Prof Rosa melanjutkan kampanye merupakan ranah publik, yang mana janji yang dinyatakan tidak harus tertulis dan bisa saja secara lisan, tetapi ada moral yang melekat di dalamnya. Dia mengingatkan seseorang dipercaya karena tutur katanya. Bila omongan seseorang tidak dapat dipercaya, lantas apa yang bisa dipercaya oleh masyarakat.
Dalam teori hukum, terdapat 4 syarat perjanjian yaitu cakap, sepakat, hal tertentu, dan sebab yang halal. Dalam konteks kampanye, capres/caleg dan pemilihnya memenuhi syarat cakap karena kedua belah pihak sudah dewasa dan tidak di bawah pengampuan. Kemudian sepakat berarti ada kehendak dari kedua belah pihak.
“Sepakat artinya kan kehendak dari kedua belah pihak, tetapi antara caleg dan pemilih selaku pihak keduanya kan ada banyak. Kemudian syarat hal tertentu harus dapat terpenuhi apa tidak dan terpenuhinya sebab yang halal,’’ ujarnya.
Dalam pemilu, pemenuhan syarat sepakat masih ambigu diantara capres/caleg dan para pemilihnya. Sedangkan salah satu syarat perjanjian dinyatakan sah apabila adanya kesepakatan para pihak. Artinya, harus ada persetujuan atau kesepakatan para pihak yang membuat perjanjian. Tidak boleh ada paksaan atau tekanan, melainkan perjanjian harus atas dasar kehendak sendiri.

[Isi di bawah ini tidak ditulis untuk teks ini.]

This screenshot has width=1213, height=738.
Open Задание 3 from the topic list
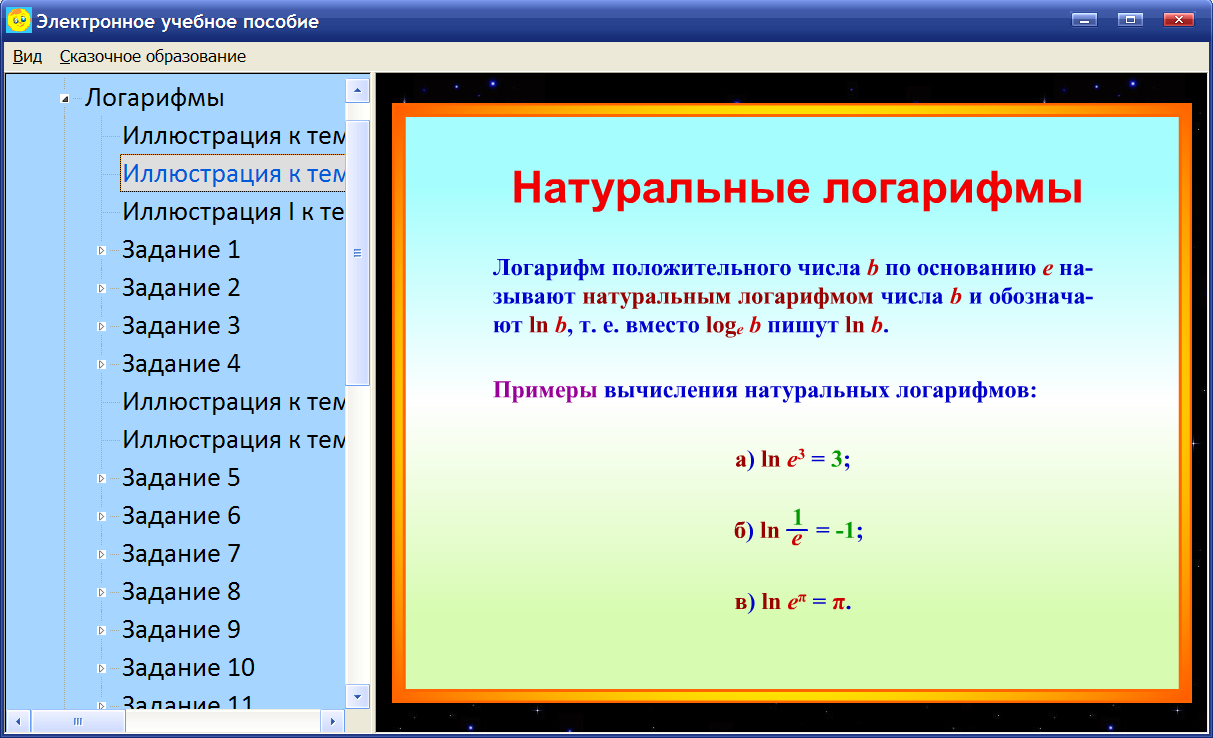178,326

Sebab, janji politik hanya diucapkan oleh capres/caleg pada masa kampanye. Sementara pemilih tidak mengikatkan diri untuk melakukan suatu prestasi dari janji politik tersebut. Salah satu artikel Hukumonline berjudul Janji Politik Pejabat Tak Bisa Digugat Secara Perdata, menjadi salah satu contoh artikel yang menjelaskan bahwa ketidakberhasilan janji politik bukan karena kesengajaan, tidak bisa menjadi sengketa hukum.